RAPID?RIVER - The Rapid River School District is asking voters to approve a bond proposal Tuesday, which would reduce the tax levy and provide the district with more than $3 million for facility improvements.

Under the proposal, the district would borrow the sum not to exceed $3,060,000 and issue its general obligation unlimited tax bonds. Funds received from the bonds would be used for remodeling, equipping, and furnishing the school building; building an athletics storage building; purchasing and installing instructional technology in the school building; purchasing busses; and developing and improving playgrounds.

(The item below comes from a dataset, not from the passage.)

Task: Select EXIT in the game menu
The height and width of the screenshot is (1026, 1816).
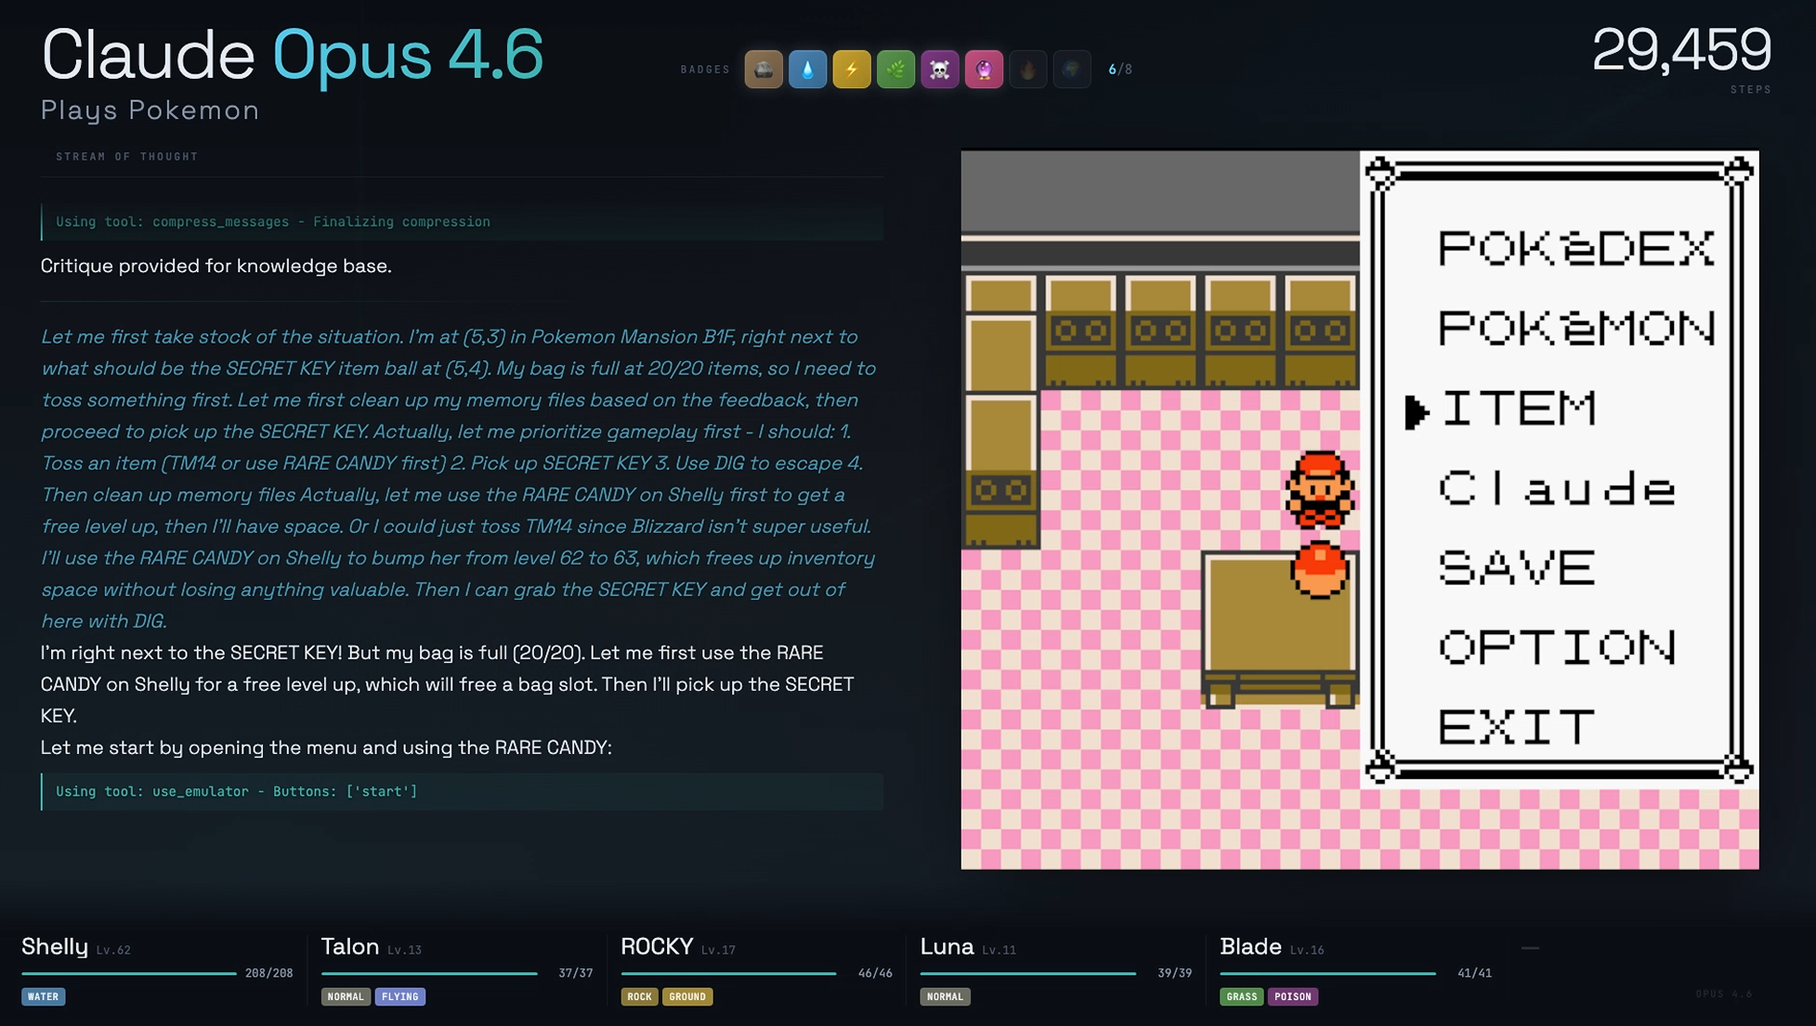Action: tap(1516, 727)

The estimated millage that will be levied for the proposed bonds in 2013 is 1.76 mills, or $1.76 on each $1,000 of taxable value. This is a 0.35 mill decrease from the prior year's levy.

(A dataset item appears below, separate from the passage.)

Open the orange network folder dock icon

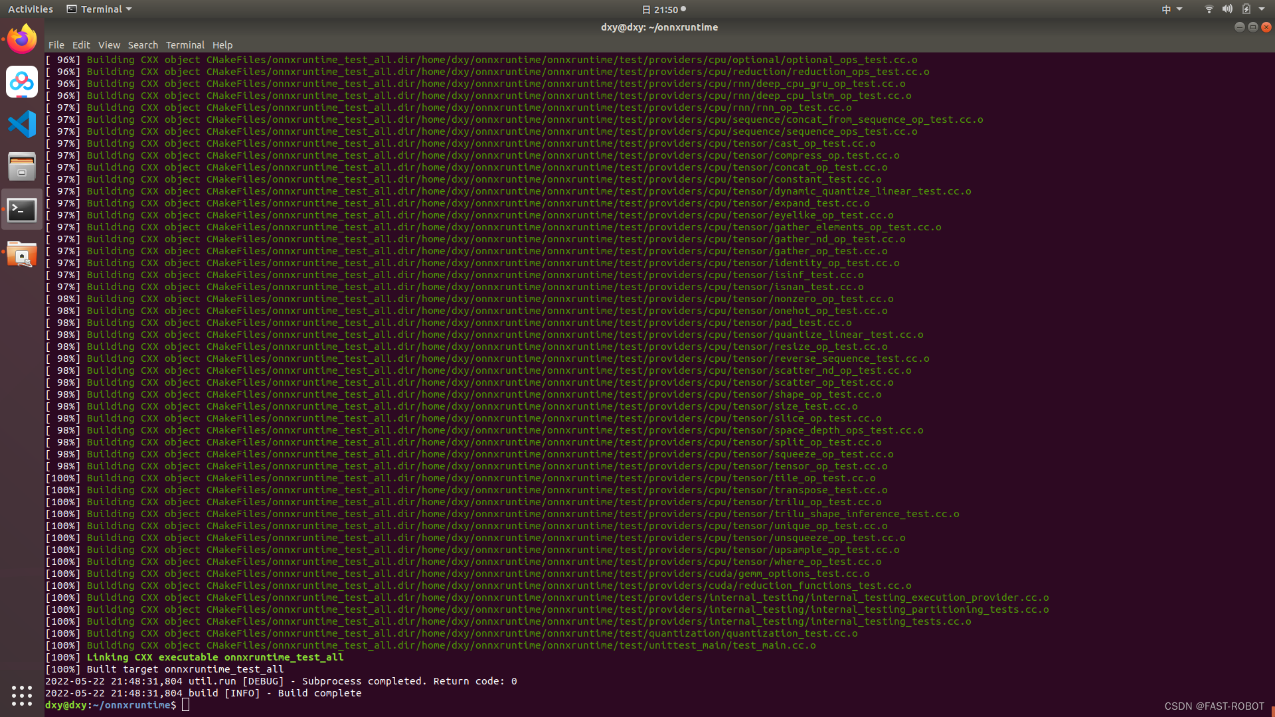coord(22,254)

"We would immediately be able to lower the tax levy and not change the length of our debt," said Rapid River Superintendent Jay Kulbertis.

The amount of interest owed on debts currently held by the district is roughly the same as the amount which will be raised by the bond proposal. Because the proposal will allow the district to refinance, the funding can be used elsewhere.

"By refinancing we can avoid those costs and use that money for our building," said Kulbertis. "It's essentially avoiding those interest payments," he added.

The district plans to evaluate current building needs and attempt to predict needs that will arise in the next 10 years. Building projects funded with the money will take place during the next three years.

By law the proceeds from the bonds cannot be used for repair or maintenance costs; teacher, administrator, or other employee salaries; or operating expenses. The proposal will, however affect the budget as a whole.

"This (proposal) protects our educational programming; it protects jobs, because we won't have to pay for our facility out of the general fund," said Kulbertis.

The bonds may be outstanding for a maximum of 19 years. During that time, the estimated simple average annual millage needed to pay off the debt is 1.79 mills.

If the school district borrows from the state to pay debt service on the bonds, the district may be required to levy mills beyond the term of the bonds. Funds raised during that time will be used to pay off the debt to the state.